Speaking at the Federal Reserve’s Integrated Review of the Capital Framework for Large Banks Conference, Altman emphasized the extraordinary pace at which AI capabilities and adoption have evolved since the debut of ChatGPT in late 2022. Once viewed as futuristic, AI has become foundational in sectors from software development to scientific research.
Developers now report being 10 times more productive with AI tools, Altman said, and even complex tasks can be completed in minutes at a fraction of the former cost.
He described a near-term future in which the idea of an “AI company” becomes obsolete—because intelligence will be a built-in feature of nearly every product and service. In finance specifically, early adopters such as Morgan Stanley and Bank of New York have already begun using AI for core business functions.
Altman also underscored AI’s deflationary effect on the cost of intelligence. “We’ve been able to drive down the cost of each unit of intelligence by more than a factor of 10 each year for the last five years,” he said, sharing that a coding task that previously took days now takes mere minutes and costs under a dollar.
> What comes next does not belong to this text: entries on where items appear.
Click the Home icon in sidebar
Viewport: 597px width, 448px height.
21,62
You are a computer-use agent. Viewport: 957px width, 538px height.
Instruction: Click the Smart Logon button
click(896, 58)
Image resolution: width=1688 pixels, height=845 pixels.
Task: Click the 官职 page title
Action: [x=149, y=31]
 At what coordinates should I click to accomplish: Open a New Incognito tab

While the promise is immense, Altman acknowledged profound challenges ahead. He predicted significant labor shifts, with entire job categories disappearing and new ones emerging. But echoing a familiar economic cycle, he argued that enhanced productivity has historically led to more human ambition, not less. “People seem to want unlimited stuff,” he said, adding that he still awaits the long-promised leisure utopia from earlier industrial revolutions.
The conversation didn’t delve into global trade dynamics, labor displacement from outsourcing, or the effects of protectionist policies. However, Altman did raise sharp concerns about AI-related risks—particularly synthetic media and impersonation. He warned that AI now defeats most traditional identity verification systems aside from passwords, creating new vulnerabilities for banks and consumers alike.
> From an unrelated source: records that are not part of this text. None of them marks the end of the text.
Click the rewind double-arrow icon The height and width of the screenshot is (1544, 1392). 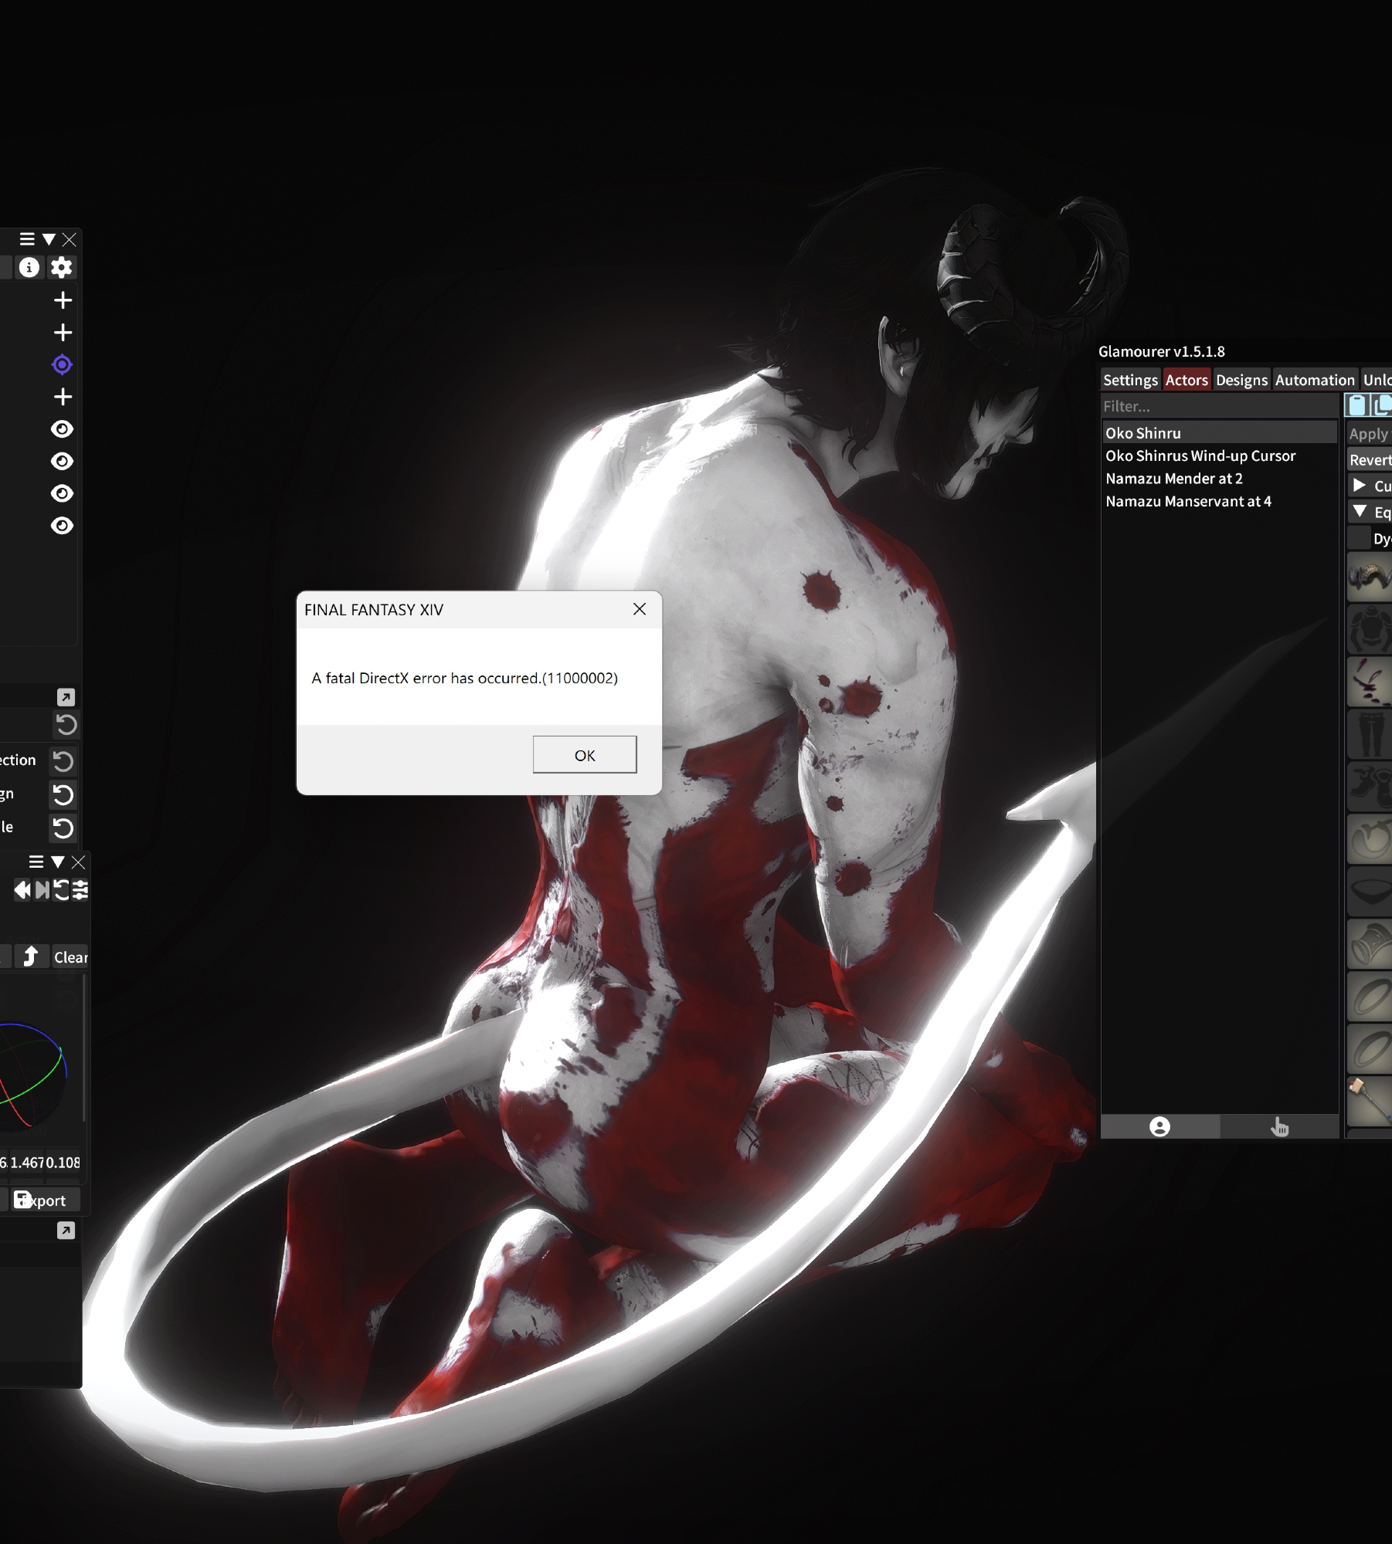(x=22, y=890)
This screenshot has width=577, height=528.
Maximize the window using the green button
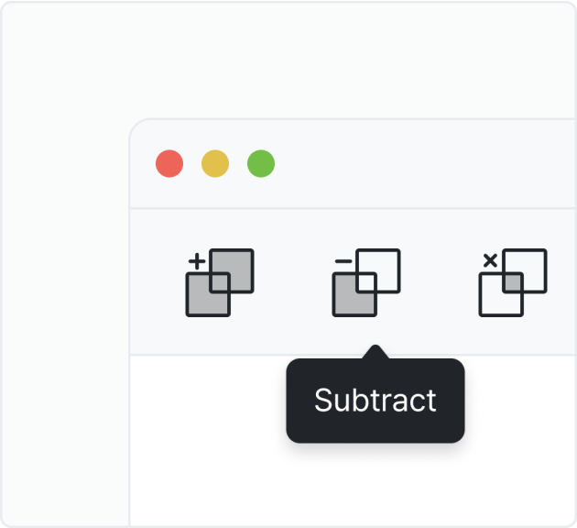coord(261,164)
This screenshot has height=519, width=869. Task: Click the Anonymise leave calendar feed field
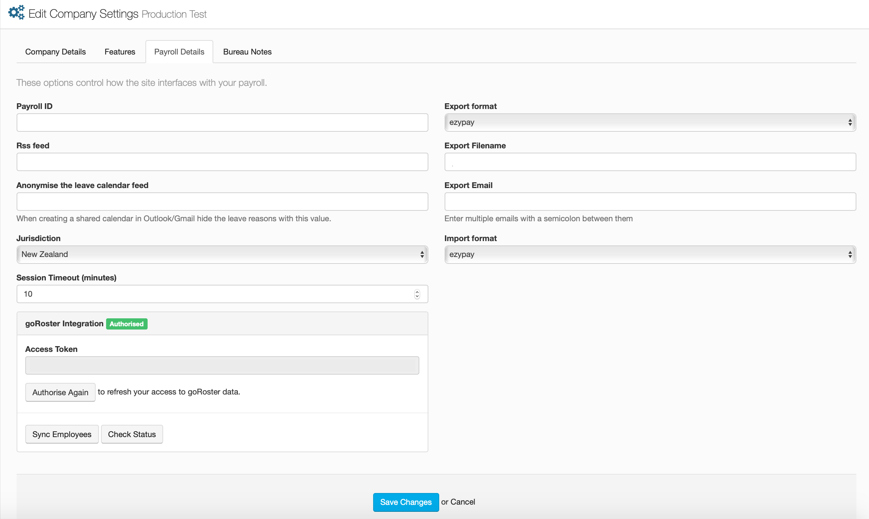[222, 201]
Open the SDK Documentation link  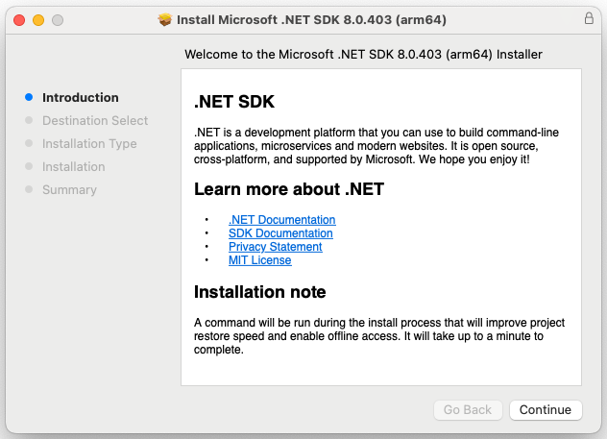pos(280,233)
He outlined three primary risks: misuse of highly capable AI by bad actors, scenarios involving loss of control over AI systems, and the societal erosion of human agency as people become emotionally and operationally over-reliant on intelligent systems. This latter trend, he noted, is already surfacing among younger generations.
Still, Altman was optimistic about AI’s potential to democratize access to expertise in underserved regions, where tools like ChatGPT can serve as a stand-in for professionals that are otherwise unavailable. “In many places, the alternative to an AI doctor isn’t a human doctor—it’s nothing at all,” he said.
Throughout the discussion, he urged policymakers and business leaders to adopt a proactive but balanced approach to AI regulation—encouraging innovation while remaining vigilant about emerging risks. In closing, he called on governments to actively embrace the next generation of AI, which he said is moving rapidly toward advanced reasoning and decision-making. “We’ll be able to do everything better,” he said, “if we do this right.”